Chicago-based Hill-Rom said profits were $22.3 million, or 33¢ per share, on sales of $632.6 million for the 3 months ended March 31, for a -14.6% bottom-line slide on sales growth of 33.2%. Adjusted to exclude 1-time items, earnings per share were 71¢, a penny ahead of expectations on Wall Street.
But analysts there were looking for sales of $651.8 million, and although Hill-Rom hiked the low end of its earnings outlook, it cut its sales guidance to $2.64 billion to $2.67 billion from $2.66 billion to $2.70 billion. Investors reacted to the miss by pushing HRC shares down -8.5% to $48.57 apiece in early-afternoon activity today.
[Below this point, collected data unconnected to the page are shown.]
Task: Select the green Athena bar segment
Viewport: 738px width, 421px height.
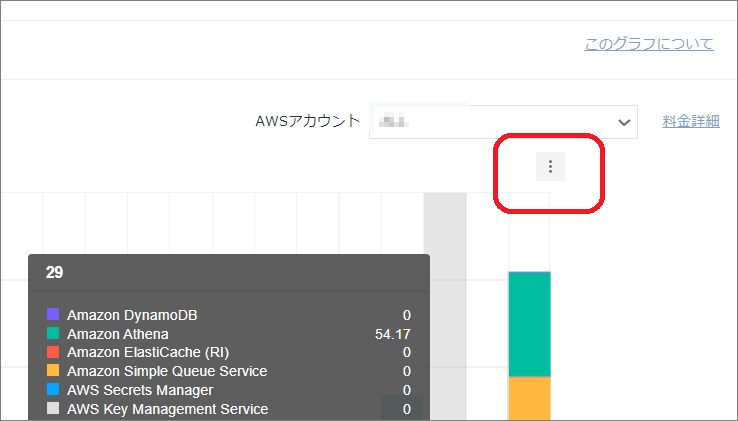Action: [529, 323]
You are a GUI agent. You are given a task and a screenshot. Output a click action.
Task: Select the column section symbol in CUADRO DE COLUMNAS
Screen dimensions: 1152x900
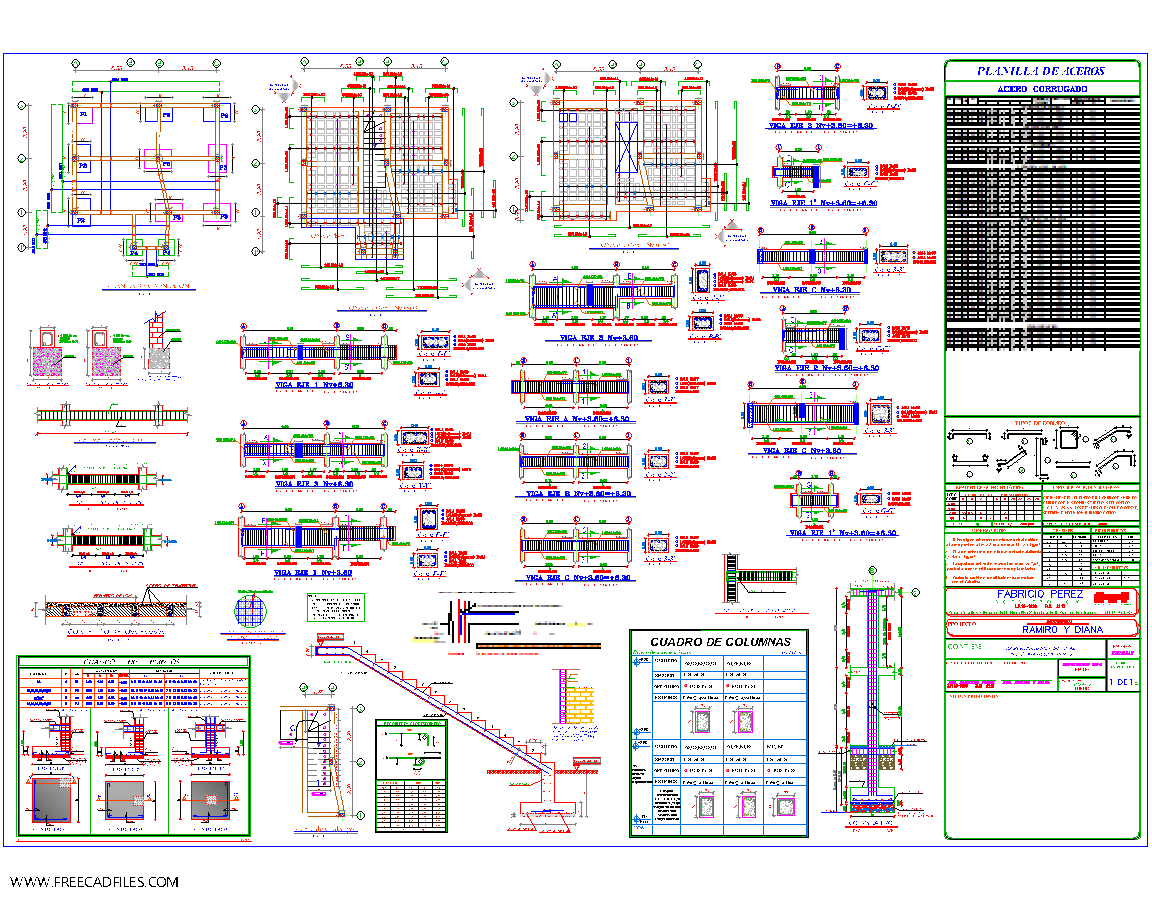[704, 721]
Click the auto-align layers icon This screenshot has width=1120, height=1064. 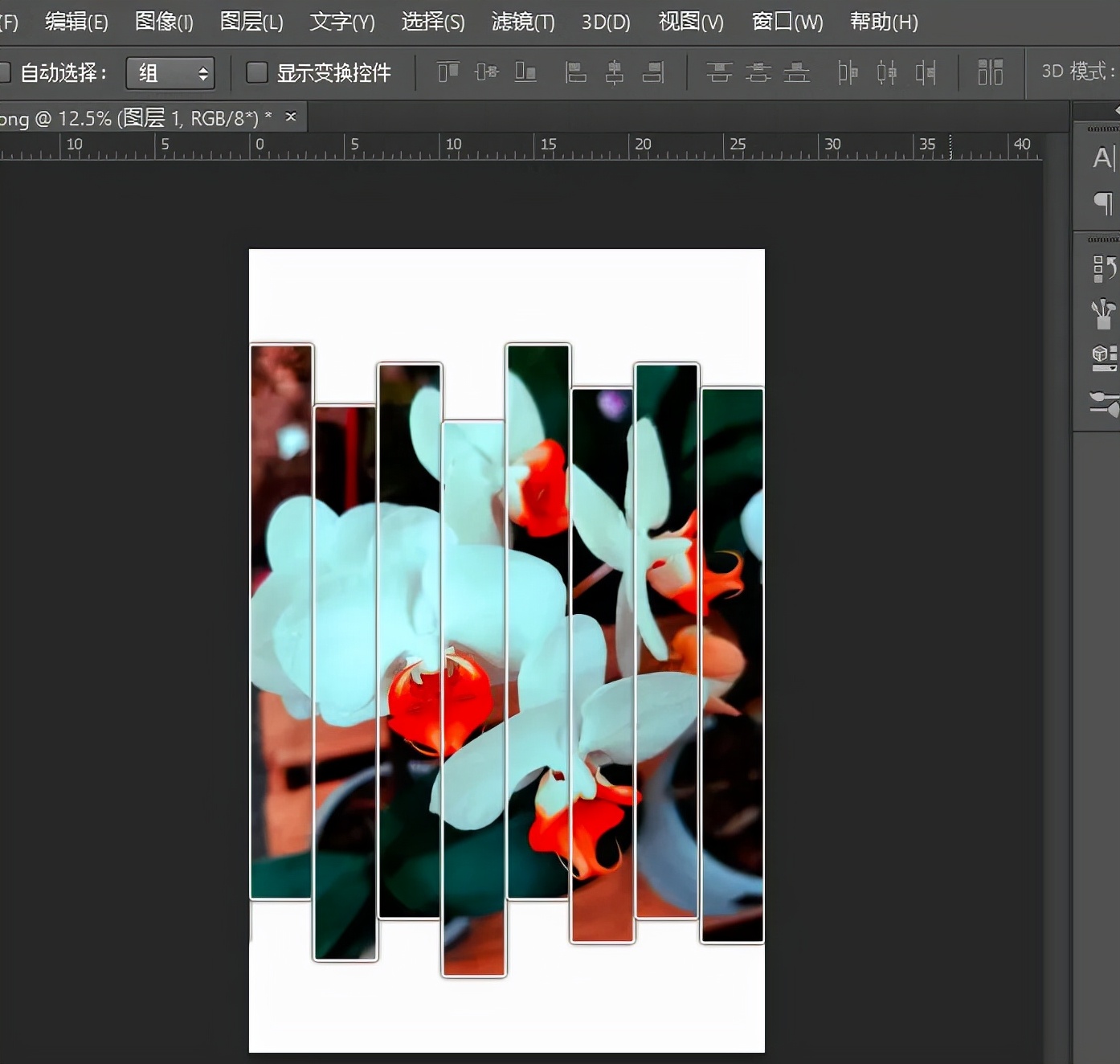tap(990, 72)
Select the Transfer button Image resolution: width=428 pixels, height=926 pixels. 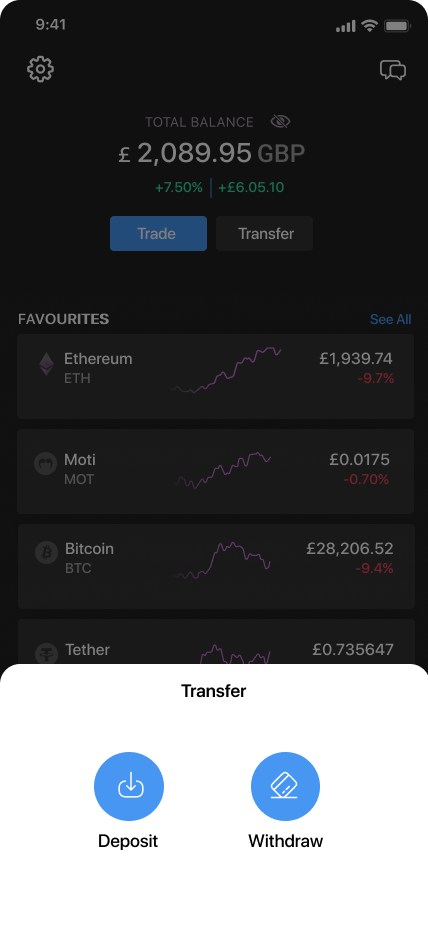point(264,233)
“Driven by strong growth in North America and Welch Allyn, our pro forma constant currency revenue growth for the 1st half of the year was 3.5%,” president & CEO John Greisch said in prepared remarks. “In addition, our disciplined focus on operational execution drove strong operating margin improvement and enabled us to maintain our full-year adjusted earnings outlook despite weaker international revenues.”
Hill-Rom boosted the lower end of its earnings guidance, saying it now expects to post adjusted EPS of $3.26 to $3.30, up from prior guidance of $3.24 to $3.30. Third quarter adjusted EPS are pegged at 75¢ to 77¢ on sales of between $640 million and $650 million.
Hill-Rom paid $2.05 billion for Welch Allyn in September 2015.